Holy Moly! These are amazing!! So yum and will definitely make again. Snickers heaven.
My husband and I made these and love them! So good and satisfying, thank you for sharing. We just would add extra peanuts on top next time as a personal preference.
Gluten Free means no oats, wheat, barley or rye.
How can oat flour can be gluten free?
What could be substituted instead?
Hi Stacey! I’m not sure where you live, but in the US you can purchase Gluten-Free Oats. I have had other readers substitute them with Almond Flour successfully though!
These look so good. Can’t wait to make them. Do you think i could use a cup of m maple syrup instead of dates?
Unfortunately, no – you need the fiber from the dates in order to thicken the recipe
Wow wow wow. This slice is seriously delicious. Even my husband has been scoffing it, and he’s not normally into raw slices. Friends have been asking for the recipe too. Thanks so much Caitlin!
P.S. I used ground almonds as I can’t eat oat flour, and it still turns out great. ????
Awesome! Thanks, Zoe
I justmade this bad boys bars and they’re sooooo soooo good! Thanks for the recipe
How much calories in a small bar?
Hi Zeina – I do not calculate the nutrition information for my recipes, but there are plenty of free calculators online where you can do it yourself 🙂
These are SO amazing!! Snickers were also my fave choc when I was younger. I’ve been eating dates to assist in softening my uterus (39wks preg) … the perfect excuse to devour these in a couple of days ????
Hey Caitlin! These are amazing and it’s awesome that it’s guilt free ???? do you roughly know how many calories are in one bar?
Hi Holly – I do not calculate the nutrition information for any of my recipes, but there are plenty of free calculators online where you can figure it out yourself!

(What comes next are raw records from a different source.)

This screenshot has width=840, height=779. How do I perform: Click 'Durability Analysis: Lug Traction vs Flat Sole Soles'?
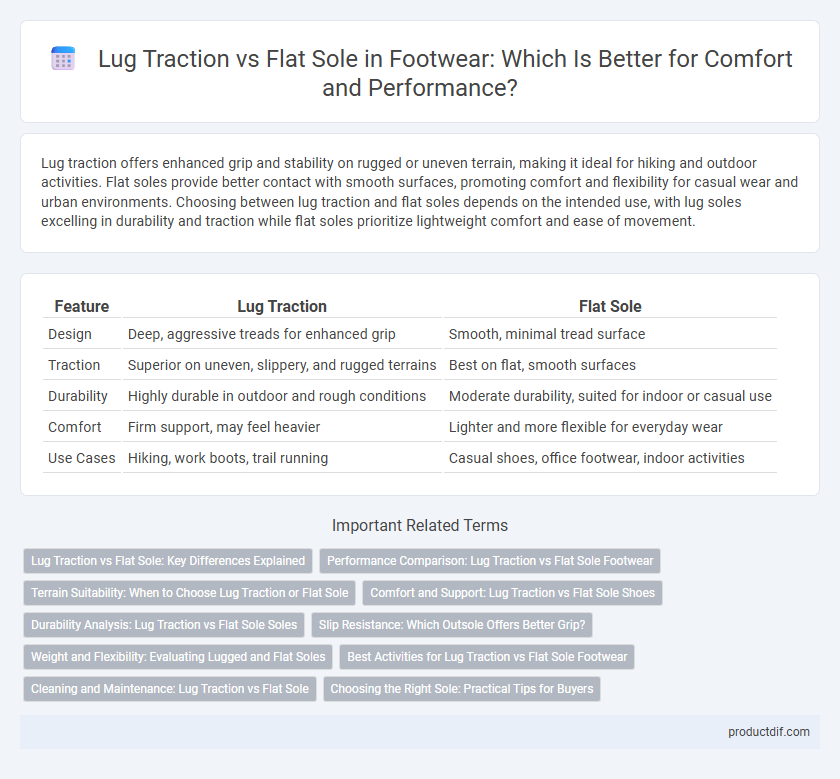point(164,625)
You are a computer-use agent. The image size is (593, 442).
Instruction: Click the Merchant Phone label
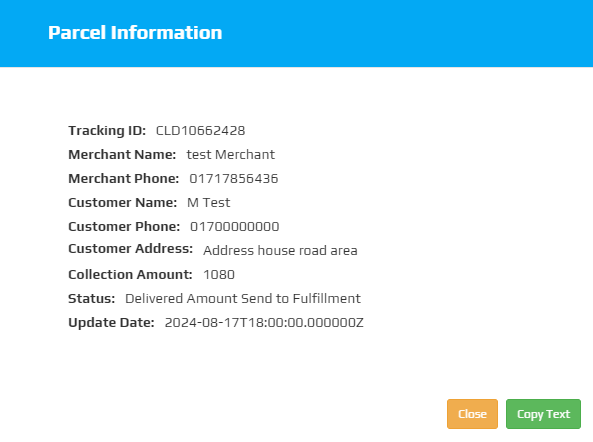tap(124, 178)
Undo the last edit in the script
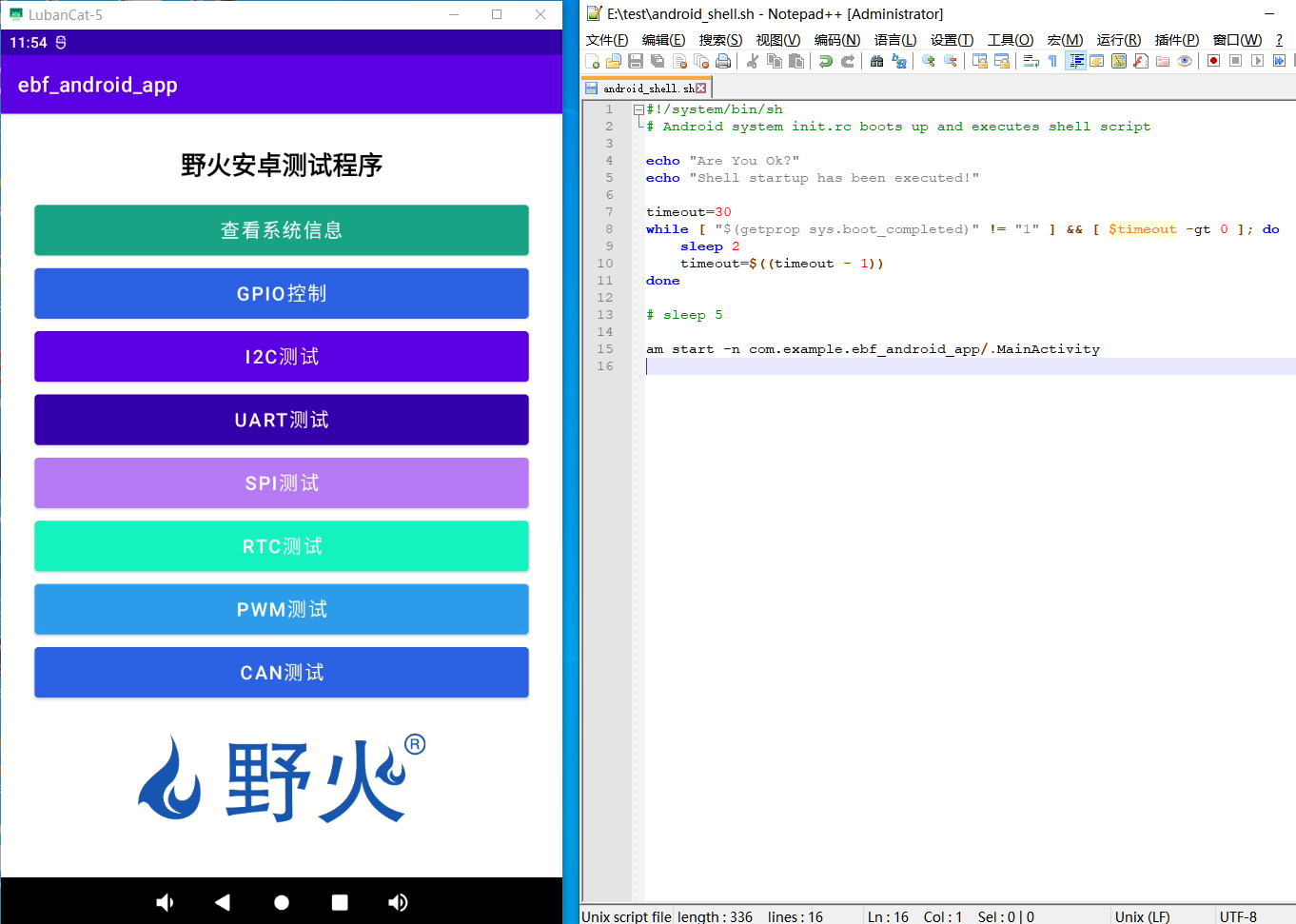 pyautogui.click(x=826, y=60)
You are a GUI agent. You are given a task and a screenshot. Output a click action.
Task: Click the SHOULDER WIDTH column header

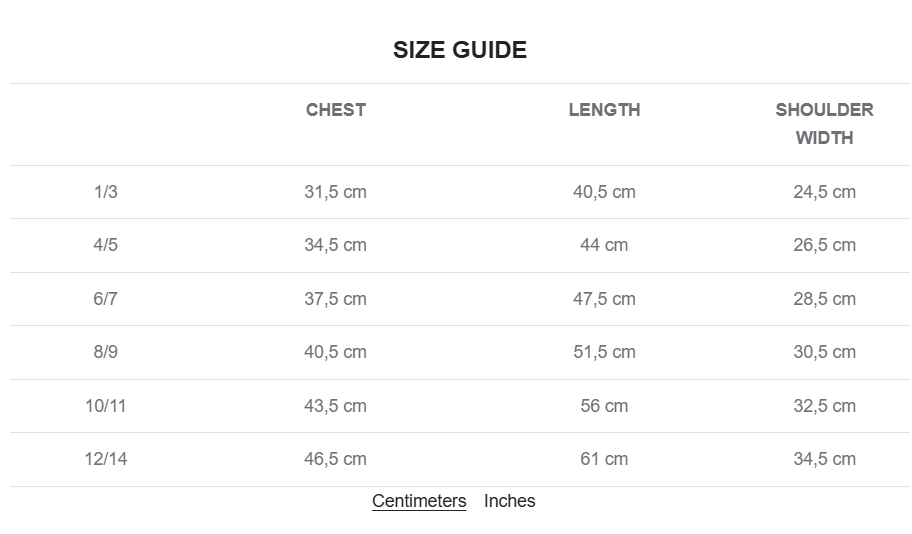pos(824,124)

Made these today and they are AMAZING!! So easy to make and so satifying! Thanks for such a great recipe 🙂
You’re so very welcome, Sara!
Giiiiirl, these bad boys are so dang good! I am harassed – HARASSED – by my coworkers to make them for work all of the time. This recipe is super forgiving as well. I add coconut sugar instead of maca, and it’s super good. I just made them and forgot to soak the dates, which messed up my nougat texture – I added a splash of hot water to the nougat in the blender, and it came out just fine. I’ve even made just the caramel once and made chocolate covered caramels with this recipe. STILL HECKIN GOOD!
Ha! Thank you so much, Kelley! I love this review 🙂 and I’m glad your coworkers are enjoying the bars as well!